[关键词]
[摘要]
目的 通过网络药理学以及动物实验探讨六棱菊对代谢相关脂肪性肝病(MAFLD)模型小鼠的干预作用及潜在的分子机制。方法 通过文献检索得到六棱菊的活性成分,通过SwissTargetPredicton和疾病数据库(GeneCards)和PharmMapper数据库预测六棱菊成分相关靶标,Genecards数据库获取MAFLD和氧化应激相关靶标,通过STRING和Cytoscape3.9.1软件建立蛋白质-蛋白质相互作用(PPI)网络模型并找到关键靶点。对六棱菊治疗MAFLD的靶标进行GO富集分析与KEGG通路富集分析。将50只C57BL/6J雄性无菌小鼠适应性饲养1周后随机分为5组,分别为对照组、模型组及六棱菊提取物低、中、高剂量(1.25、2.50、5.00 g·kg-1)组;小鼠给予高脂饲料8周进行MAFLD造模,造模后给药6周。

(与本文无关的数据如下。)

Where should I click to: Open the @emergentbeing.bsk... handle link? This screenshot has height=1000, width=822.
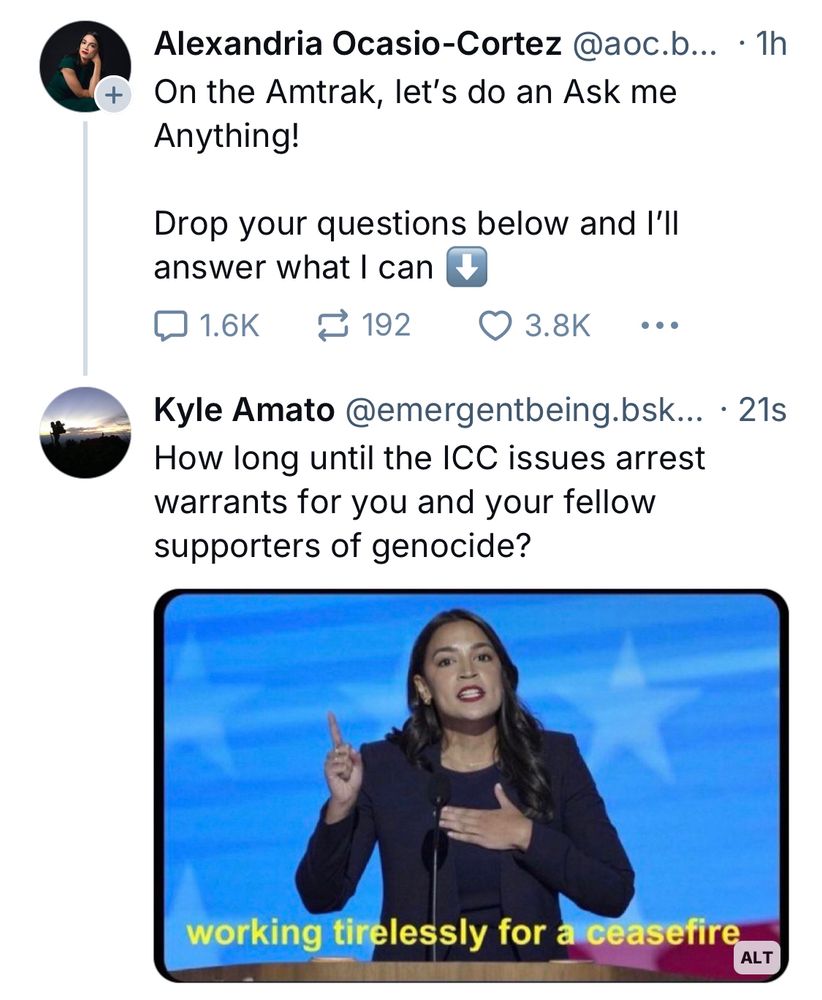point(524,410)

实验第14周末处死小鼠,比较各组小鼠肝脏指数、肝组织病理变化,测定各组小鼠血清中炎症因子的水平及肝脏中脂肪含量,测定血清转氨酶、肝脏脂肪水平以及肝组织的氧化损伤指标丙二醛(MDA)、还原型谷胱甘肽(GSH)、超氧化物歧化酶(SOD)水平,检测核因子E2相关因子2 (Nrf2)信号通路重要基因和蛋白Nrf2、NAD(P)H喹啉氧化酶1 (Nqo1)、糖原合成酶激酶-3β (GSK-3β)和非受体酪氨酸蛋白激酶(Fyn)的表达水平。结果 网络药理学获得六棱菊、MAFLD、氧化应激的交集靶点共304个,六棱菊可能通过TNF、AKT1、ALB、EGFR、STAT3、NFE2L2等核心靶点作用于HIF-1、糖尿病并发症中的AGE-RAGE、甲状腺激素、FoxO、PI3K-Akt、TNF信号通路等发挥MAFLD治疗作用。动物实验结果显示,与对照组比较,模型组小鼠的整体状态差,肝脏组织大面积脂肪变性及脂质浸润,血清转氨酶、肝脏脂肪水平明显升高,证实了高脂饲料饮食喂养8周成功构建了小鼠MAFLD模型;各药物干预治疗组小鼠肝脏指数、肝脏病理变化和肝脏脂肪水平,血清转氨酶、脂质过氧化水平和Nrf2信号通路重要基因和蛋白表达均较模型组显著改变(P<0.05),其中,六棱菊提取物高剂量组改变最为明显。结论 不同剂量六棱菊提取物干预均能明显改善MAFLD小鼠血清中炎症因子水平,肝脏脂质沉积、肝功能指标,降低肝脏指数,可能与调控Nrf2信号通路的表达,降低肝组织中脂质过氧化水平和炎症反应的表达有关。
[Key word]
[Abstract]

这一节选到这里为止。